**Text section:**
>> begin

= Jean-Félicissime Adry =

French bibliographer

Jean-Félicissime Adry (1749, Vincelottes, Yonne – 20 March 1818, Paris) was a 19th-century French bibliographer.

== Biography ==
A member of the Oratory of Saint Philip Neri, he taught rhetoric at the Troyes college. He befriended Pierre-Jean Grosley, for who he transcribed documents on the history of Troyes. He then became librarian of the house of the Oratory in Paris. Driven from this job at the French Revolution, he retired to his study, among his books, receiving visits only of his former students and men of letters.

His contributions to the Magasin encyclopédique by Aubin-Louis Millin de Grandmaison drew attention on him and he was appointed a member of the commission examining the books and obtained a pension. In addition to several editions of ancients and modern works, among which those by Quintilius, Cicero, Boccaccio, Madame de La Fayette, Fénelon, La Fontaine, François Raguenet, Marie de Hautefort and François Charpentier, he especially wrote a Dictionnaire des jeux de l'enfance et de la jeunesse chez tous les peuples.

>> end

In the Adry text, reproduce verbatim everything between "Jean-Félicissime Adry (1749, Vincelottes, Yonne" and "men of letters.", inclusive. The listing that comes next is separate material with no connection to the Adry text.

**Data:**
>> begin

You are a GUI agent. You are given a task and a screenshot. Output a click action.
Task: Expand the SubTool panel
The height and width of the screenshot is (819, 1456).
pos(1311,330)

>> end

**Written answer:**
Jean-Félicissime Adry (1749, Vincelottes, Yonne – 20 March 1818, Paris) was a 19th-century French bibliographer.

== Biography ==
A member of the Oratory of Saint Philip Neri, he taught rhetoric at the Troyes college. He befriended Pierre-Jean Grosley, for who he transcribed documents on the history of Troyes. He then became librarian of the house of the Oratory in Paris. Driven from this job at the French Revolution, he retired to his study, among his books, receiving visits only of his former students and men of letters.